Rose v. FMS, Inc., 32284-0-III

Decision Date27 October 2015
Docket Number32284-0-III
CourtWashington Court of Appeals
PartiesGREGORY ROSE and CATHERINE ROSE, and the marital community composed thereof, Plaintiffs, v. FMS, INC., d/b/a OKLAHOMA FMS, INC., an Oklahoma Corporation, Respondent. ROBERT MITCHELL, Appellant,

UNPUBLISHED OPINION

FEARING, J.

We review for the second time a challenge to sanctions Imposed on Robert Mitchell, the attorney for plaintiff Catherine and Gregory Rose, for frivolous pleadings and bad faith and harassing litigation conduct. The trial court granted sanctions of $66, 399.93 In the form of reasonable attorney fees and costs Incurred by the Roses' opponent, FMS, Inc.

Because this case comes to us for a second time and because the trial judge has been retired for three years, our decision includes an extensive review of the accounting for attorney fees incurred by FMS. The review is in three appendices. In turn we issue a comprehensive ruling about the fees to be awarded to FMS against attorney Robert Mitchell. Once again, we affirm in part and reverse in part the award. We reduce the amount of the sanctions to $11, 416.80.

FACTS

Appellant attorney Robert Mitchell, represented plaintiffs Catherine and Gregory Rose in an unfair debt collection lawsuit against FMS, a debt collection company. Catherine Rose purchased goods from Kohl's Department Store with a store credit card. In early 2010, the Roses filed bankruptcy and stopped making payments to Kohl's. Kohl's assigned the debt to FMS, a debt collection agency based in Oklahoma, to collect on missed payments. In March 2010, FMS initiated dunning calls and letters. FMS' call log showed 149 calls made to reach the Roses by telephone. The Roses retained attorney Robert Mitchell, who represented them in another matter, to demand that FMS cease calling.

On April 22, 2010, attorney Robert Mitchell addressed and sent a letter to FMS' headquarters in Tulsa. Enclosed with the letter was a copy of an unfiled summons and complaint that asserted violations of the federal Fair Debt Collection Practices Act, 15 U.S.C. § 1692, breaches of the Washington Collection Agency Act, ch. 19.16 RCW infringements of Washington's Consumer Protection Act ch. 19.86 RCW, and tort claims for emotional distress. Mitchell's letter informed FMS that Catherine and Gregory Rose had yet to file the lawsuit, but that FMS needed to respond to avoid a default. Mitchell mentioned the Roses' desire to resolve the dispute without the need for prolonged litigation, and he recommended that FMS forward a reasonable proposal to settle. Mitchell included the following paragraph in his April 22 letter:

If this dispute cannot be resolved, and if it becomes necessary to file this complaint with the Court, I will be bound by RCW 19.86.095 to file a copy of the complaint with the Washington State Attorney General's office. Harumi Tolbert at the Department of Licensing has also requested that I provide her with copies of all complaints filed with the Attorney General's office.
Clerk's Papers (CP) (303802)[1] at 315.

Kathryn Martin, FMS' general counsel, responded on June 15, 2010 via a letter attached to an e-mail message to Robert Mitchell. The message denied engaging in harassing debt collection behavior. Martin claimed that Catherine and Gregory Rose's debt to Kohl's was not in "default, " but was instead "outstanding." CP (303802) at 320. The message did not explain any distinction between an "outstanding" debt and a debt in "default." The message informed Mitchell that FMS had returned the account to Kohl's. Martin did not offer any settlement of the dispute.

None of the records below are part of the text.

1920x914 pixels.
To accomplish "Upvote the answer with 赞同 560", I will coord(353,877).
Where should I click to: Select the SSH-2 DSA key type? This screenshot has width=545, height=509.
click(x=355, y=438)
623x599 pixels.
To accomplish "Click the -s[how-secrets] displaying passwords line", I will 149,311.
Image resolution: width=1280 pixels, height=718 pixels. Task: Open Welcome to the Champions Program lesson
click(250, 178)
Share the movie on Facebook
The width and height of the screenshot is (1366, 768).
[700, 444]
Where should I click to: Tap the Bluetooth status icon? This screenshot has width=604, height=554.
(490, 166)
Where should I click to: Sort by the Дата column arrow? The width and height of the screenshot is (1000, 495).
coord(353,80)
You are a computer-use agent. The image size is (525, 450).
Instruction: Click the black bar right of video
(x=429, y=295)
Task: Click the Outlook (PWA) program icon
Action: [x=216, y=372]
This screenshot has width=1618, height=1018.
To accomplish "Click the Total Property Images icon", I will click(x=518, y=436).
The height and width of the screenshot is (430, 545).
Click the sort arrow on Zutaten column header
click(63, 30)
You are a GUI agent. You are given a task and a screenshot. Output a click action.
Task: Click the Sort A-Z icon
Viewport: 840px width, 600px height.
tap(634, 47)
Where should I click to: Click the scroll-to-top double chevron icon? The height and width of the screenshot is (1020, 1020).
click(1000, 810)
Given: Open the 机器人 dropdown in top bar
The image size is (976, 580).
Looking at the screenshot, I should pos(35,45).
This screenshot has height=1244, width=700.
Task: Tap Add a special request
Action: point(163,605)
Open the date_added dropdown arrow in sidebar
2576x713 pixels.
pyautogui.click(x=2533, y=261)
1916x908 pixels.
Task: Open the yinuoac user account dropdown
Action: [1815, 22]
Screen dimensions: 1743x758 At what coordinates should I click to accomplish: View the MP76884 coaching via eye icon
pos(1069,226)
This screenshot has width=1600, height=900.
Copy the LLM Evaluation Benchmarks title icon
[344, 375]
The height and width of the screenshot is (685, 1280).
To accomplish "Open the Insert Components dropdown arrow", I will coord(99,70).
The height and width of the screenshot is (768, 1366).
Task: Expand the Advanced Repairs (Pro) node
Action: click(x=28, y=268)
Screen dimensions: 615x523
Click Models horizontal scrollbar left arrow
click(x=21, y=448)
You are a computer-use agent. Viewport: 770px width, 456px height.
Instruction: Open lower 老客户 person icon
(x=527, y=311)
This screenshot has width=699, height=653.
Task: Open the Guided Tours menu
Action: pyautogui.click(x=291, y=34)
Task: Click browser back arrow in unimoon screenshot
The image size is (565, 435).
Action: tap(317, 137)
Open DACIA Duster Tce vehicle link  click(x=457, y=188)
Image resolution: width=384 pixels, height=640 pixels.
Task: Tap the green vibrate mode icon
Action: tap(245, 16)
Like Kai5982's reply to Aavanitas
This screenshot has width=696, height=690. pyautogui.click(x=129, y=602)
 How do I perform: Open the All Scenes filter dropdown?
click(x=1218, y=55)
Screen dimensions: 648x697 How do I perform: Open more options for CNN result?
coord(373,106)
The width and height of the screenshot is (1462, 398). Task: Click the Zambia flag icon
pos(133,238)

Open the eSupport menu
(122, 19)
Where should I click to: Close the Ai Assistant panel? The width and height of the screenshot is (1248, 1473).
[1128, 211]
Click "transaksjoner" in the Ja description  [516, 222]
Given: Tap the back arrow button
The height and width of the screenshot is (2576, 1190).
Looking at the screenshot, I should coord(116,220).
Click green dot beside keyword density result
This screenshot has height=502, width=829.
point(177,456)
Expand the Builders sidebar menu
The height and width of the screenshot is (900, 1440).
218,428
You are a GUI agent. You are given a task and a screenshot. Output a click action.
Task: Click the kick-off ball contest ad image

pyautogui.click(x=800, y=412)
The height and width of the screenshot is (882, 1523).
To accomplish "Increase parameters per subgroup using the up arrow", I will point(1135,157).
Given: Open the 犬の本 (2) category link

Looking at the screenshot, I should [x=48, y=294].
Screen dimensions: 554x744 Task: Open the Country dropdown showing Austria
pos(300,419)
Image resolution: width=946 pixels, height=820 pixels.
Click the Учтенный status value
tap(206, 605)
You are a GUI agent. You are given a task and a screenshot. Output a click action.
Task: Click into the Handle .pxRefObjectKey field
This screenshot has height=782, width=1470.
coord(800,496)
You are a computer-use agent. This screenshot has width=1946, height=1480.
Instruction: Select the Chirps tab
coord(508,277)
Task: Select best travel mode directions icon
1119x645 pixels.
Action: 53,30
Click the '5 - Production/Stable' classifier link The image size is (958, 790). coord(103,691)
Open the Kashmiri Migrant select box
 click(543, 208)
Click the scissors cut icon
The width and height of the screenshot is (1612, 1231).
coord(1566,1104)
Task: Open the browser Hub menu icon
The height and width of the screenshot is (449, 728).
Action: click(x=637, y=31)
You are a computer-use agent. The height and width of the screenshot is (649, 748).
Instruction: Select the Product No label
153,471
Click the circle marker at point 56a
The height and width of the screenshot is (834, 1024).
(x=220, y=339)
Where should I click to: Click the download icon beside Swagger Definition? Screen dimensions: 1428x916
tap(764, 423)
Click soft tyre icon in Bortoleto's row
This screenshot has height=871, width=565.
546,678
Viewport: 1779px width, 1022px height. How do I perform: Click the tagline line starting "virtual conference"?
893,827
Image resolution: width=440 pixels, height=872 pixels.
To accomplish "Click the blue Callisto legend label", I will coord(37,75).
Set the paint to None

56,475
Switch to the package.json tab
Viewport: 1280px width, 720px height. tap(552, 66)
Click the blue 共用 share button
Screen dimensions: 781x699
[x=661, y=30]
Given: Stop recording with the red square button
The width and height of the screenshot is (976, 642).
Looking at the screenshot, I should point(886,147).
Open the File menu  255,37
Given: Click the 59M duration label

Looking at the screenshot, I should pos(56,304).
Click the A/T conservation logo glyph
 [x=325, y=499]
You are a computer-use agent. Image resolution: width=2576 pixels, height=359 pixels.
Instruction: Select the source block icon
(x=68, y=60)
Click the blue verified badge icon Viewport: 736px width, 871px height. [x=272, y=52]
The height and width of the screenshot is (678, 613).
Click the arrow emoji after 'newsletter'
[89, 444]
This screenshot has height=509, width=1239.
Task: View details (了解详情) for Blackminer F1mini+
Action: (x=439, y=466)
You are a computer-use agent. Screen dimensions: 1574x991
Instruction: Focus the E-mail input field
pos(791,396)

On June 15, 2010, Robert Mitchell replied, by e-mail message, to Kathryn Martin's e-mail. Mitchell asked if FMS wished to tender an offer to settle before the Roses proceeded with discovery and motions. Within minutes, Martin responded that FMS' president was out of the country for one week. Martin asked Mitchell for a demand from the Roses. Mitchell responded ten minutes later:

In cases of this type (too many telephone contacts) my office typically shoots for damages, costs, and attorney's fees of $5, 000, plus a letter promising to cease similar violations in this state.
In exchange, the case will not be filed with the Court, the Attorney General's Office, or the Department of Licensing. Plaintiffs will waive all claims and commit to confidentiality.
I understand if you have to wait until Monday to respond.

CP (303802) at 322.

On June 25, 2010, Kathryn Martin, on behalf of FMS, offered to settle the claims of Catherine and Gregory Rose for $500. Martin reiterated that FMS had not violated the law. Martin ended her settlement offer letter:

If this offer is not acceptable to your client, FMS is prepared to vigorously defend its position in court.

CP (303802) at 325.

On Sunday, June 27, 2010, Robert Mitchell sent Kathryn Martin by e-mail, a copy of a letter to the court clerk requesting filing of the summons and complaint, a copy of a letter to the Washington Attorney General's Office informing it of the lawsuit against FMS, a copy of a letter to the state Department of Licensing informing it of the lawsuit, requests for admission, a corporation deposition notice, interrogatories, and requests for production of documents. The deposition notice scheduled the corporate deposition for August 6, 2010, in Spokane. The e-mail message informed Martin that Mitchell intended to mail the letters and discovery requests on Monday.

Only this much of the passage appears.